Oil prices increase on account of Asian economic growth
Oil prices have once again reached record levels. And this is a difficult phenomenon to explain.
Indeed it is true that some time ago a terrorist suicide attack put the Iraqi oil terminal in Bassora temporarily out of operation. However if the terrorists' goal was to block crude oil supplies from reaching the rest of the world, they have lost the battle: Just a few days after the attack oil exports had gotten underway again.
Simple logic tells us that prices are bound to drop. The world's largest exporters of oil, Saudi Arabia and Iran, have wasted no time in stating that they would increase production to defeat the terrorists' objectives.
Moreover, next week, OPEC member states will gather at the organization's June 3rd plenary session, where they are expected to make an official decision to increase production.
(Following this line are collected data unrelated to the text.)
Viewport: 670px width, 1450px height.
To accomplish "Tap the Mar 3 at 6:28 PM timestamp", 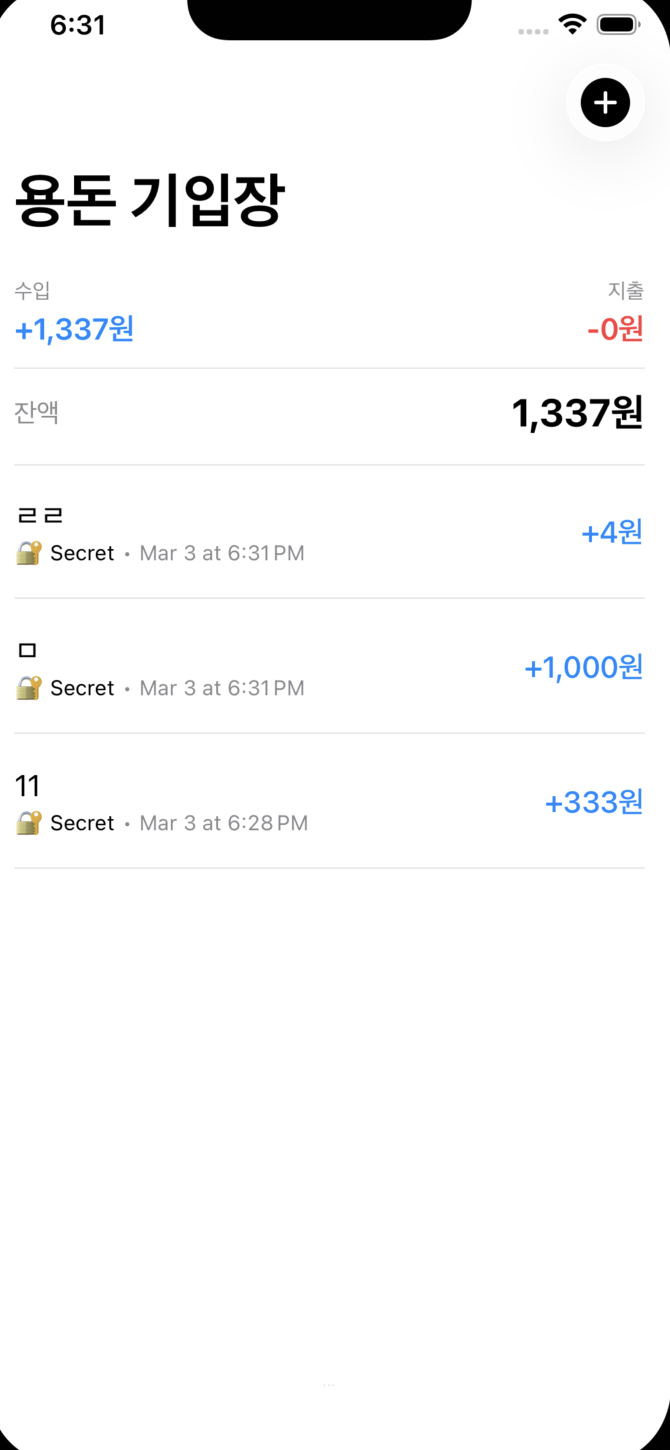I will click(223, 824).
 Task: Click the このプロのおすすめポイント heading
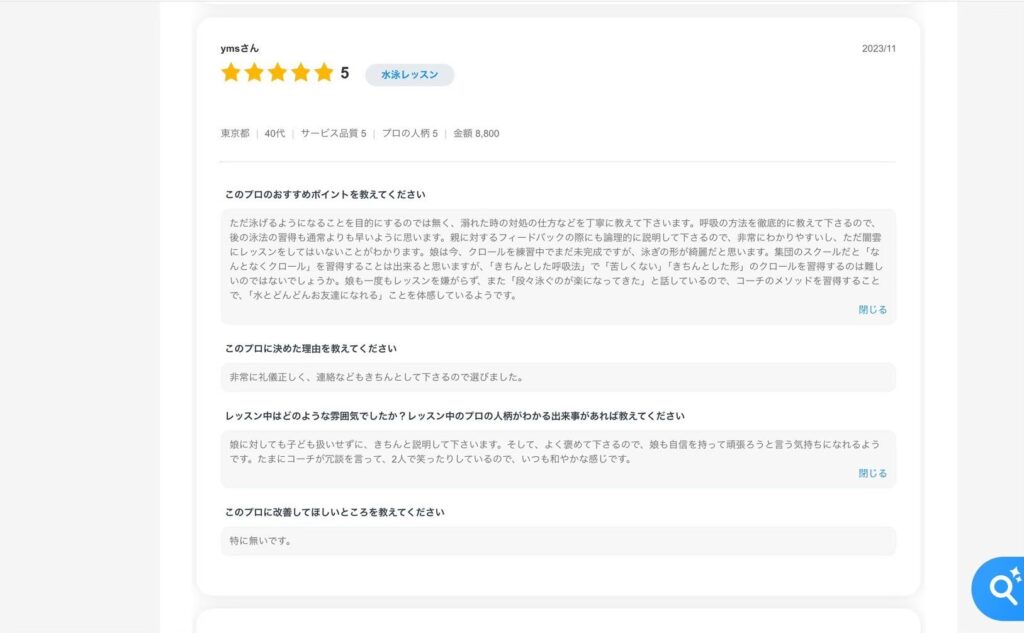click(325, 195)
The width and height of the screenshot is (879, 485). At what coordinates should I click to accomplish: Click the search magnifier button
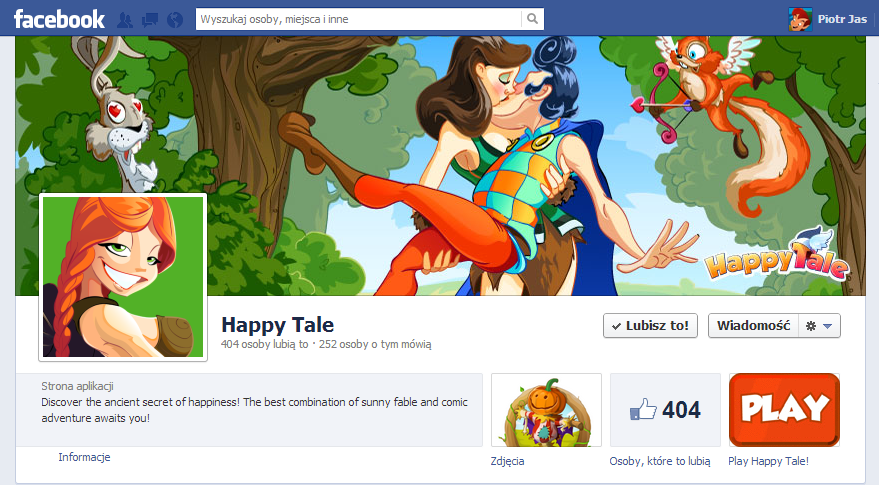click(533, 18)
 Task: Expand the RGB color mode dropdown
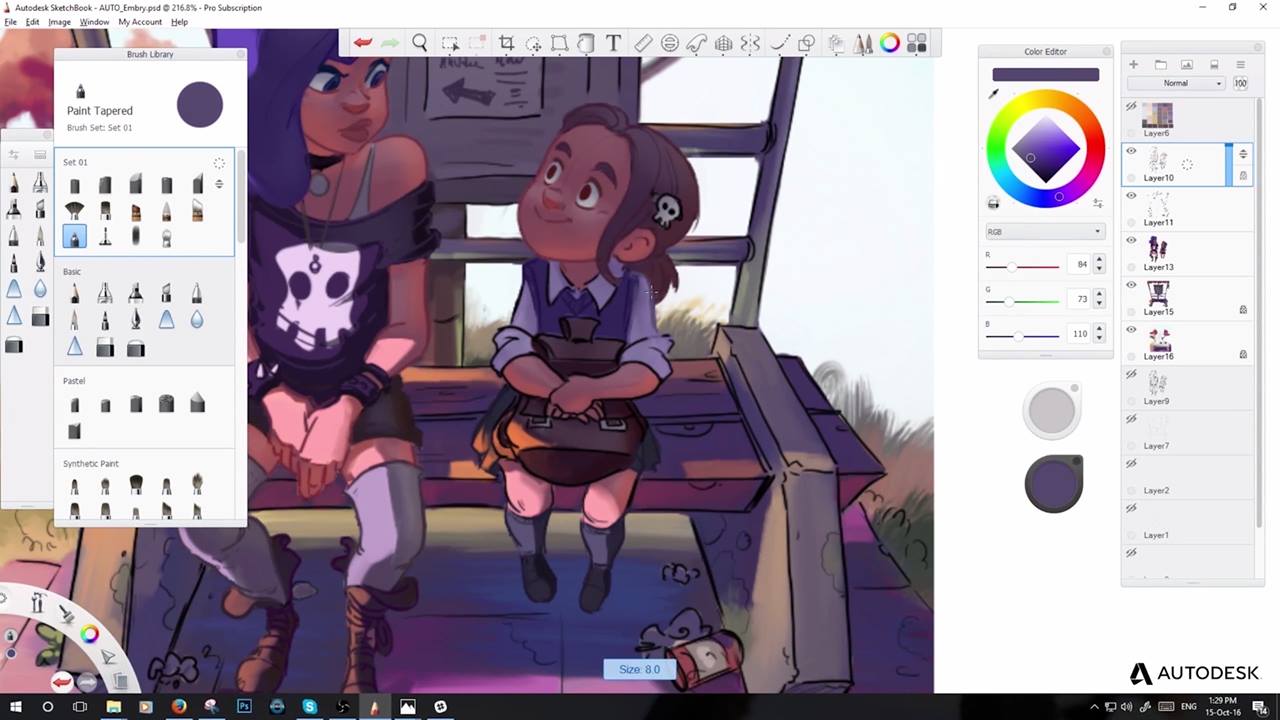pyautogui.click(x=1044, y=231)
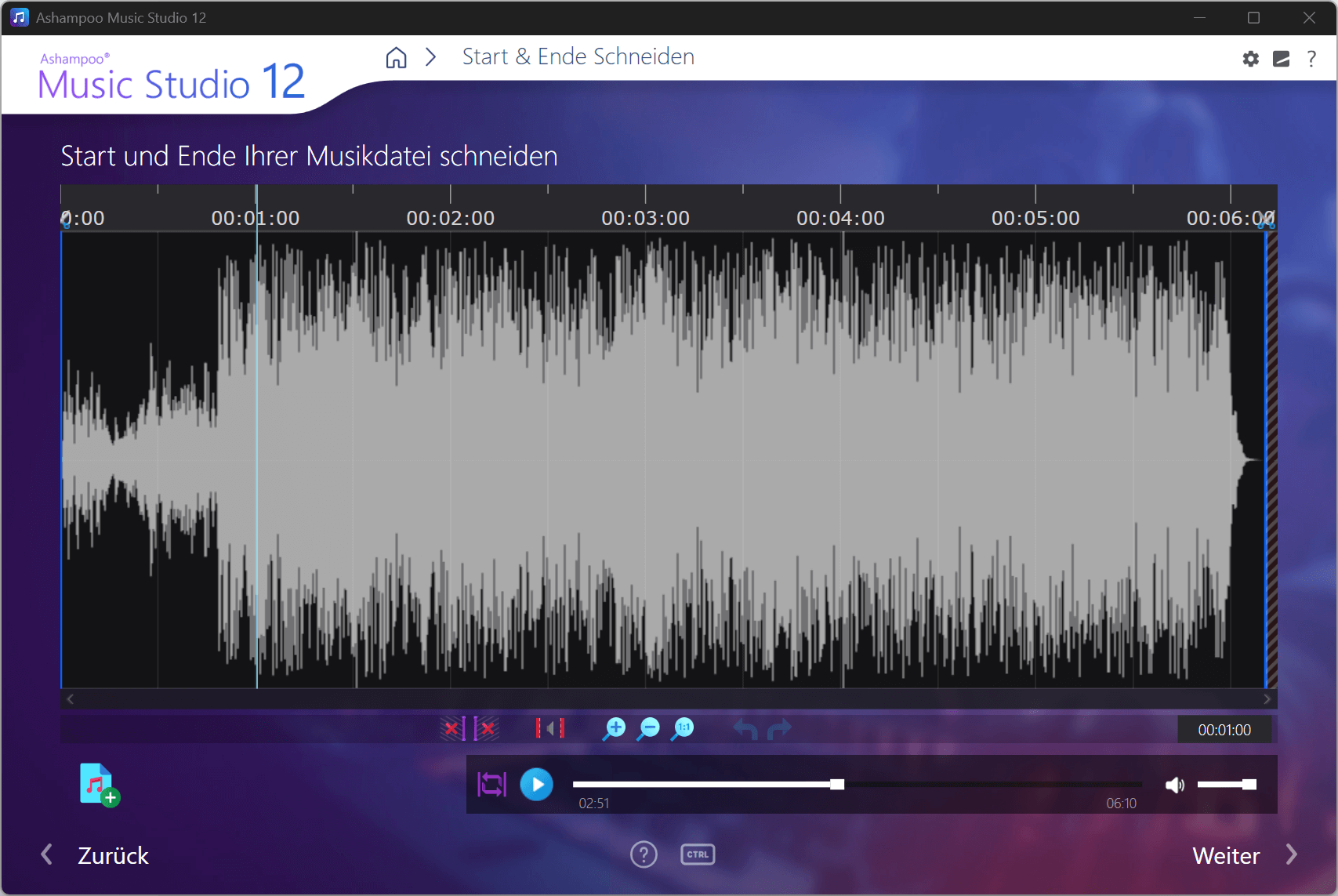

In the face of so much news about the open and growing willingness to step up production shortly, crude oil prices are likely to drop. If, instead, they remain at record levels it is clear that the phenomenon is not due to Middle East tensions but to some other largely unforeseen factor.
Many people now recognize that, as AsiaNews had already anticipated, such a phenomenon is due to the explosion of energy demand in China and throughout Asia.
At the research division of the British-owned Barclays Bank it has been estimated that Chinese demand, compared to its annual need, has increased 41% in the first quarter of 2004 (including that of the underground economy). This figure is six points higher than the official one previously reported by AsiaNews.
Perhaps such a figure has bewildered more the experts than those whose field of expertise is not economics. On the other hand, economic growth across Asia has been breathtaking. Following incredible growth spurts in China and India, even Thailand, South Korea, Indonesia and Japan have shown enviable increases in their gross domestic product (GDP).
In the first quarter of 2004, Japan's GDP stood at 5.6%, a figure much lower than the official Chinese GDP (9.8%). However such an increase in GDP for Japan, a country coming out of a decade of uninterrupted stagnation, is extraordinary, even if stained by the country's unprecedented increase in public debt.
The point is, therefore, that Asia's first real and solid economic upswing after the crash of 1998 has had an immediate effect on the region's energy needs and demand for raw materials in general.
In terms of economic theory, it is worth asking just how much truth there is in highly touted claims about technological progress and efficient use of energy supplies, that is to say, regarding the reduction of the total amount of energy needed per unit of increase in a country's GDP.
According to the International Energy Agency (IEA) China will consume 6.24 million barrels a day in 2004, that is, 750,000 more a day than in 2003 (i.e. nearly half the entire volume of Iraqi exports).
Hence oil prices do not go up because Iraq and Al Qaida are found on the front-page headlines of the world's newspapers. If Persian Gulf oil supplies were really interrupted or in serious jeopardy, in our opinion crude prices would hit 60-90 dollars a barrel.
Oil prices increase because Asia's economic growth is not a contingent fact but a structural and long-term one. Before the British brought opium (a Turkish product grown on plantations according to the Indian Bengal model) into China aboard fast-sailing American clipper ships, China's economy was one of the largest in the world. In 1820 China's GDP was 20% of that of the entire world; today it is just 4.8%.
Inspired not so much by communist ideology (which it really does not believe) but by a form of nationalism uniting the country's past, present and future, China's ruling class is thus trying to win back their formerly held positions, while taking the rest of Asia along with them.
The world's consumers must realize that even the Chinese want their share of raw materials.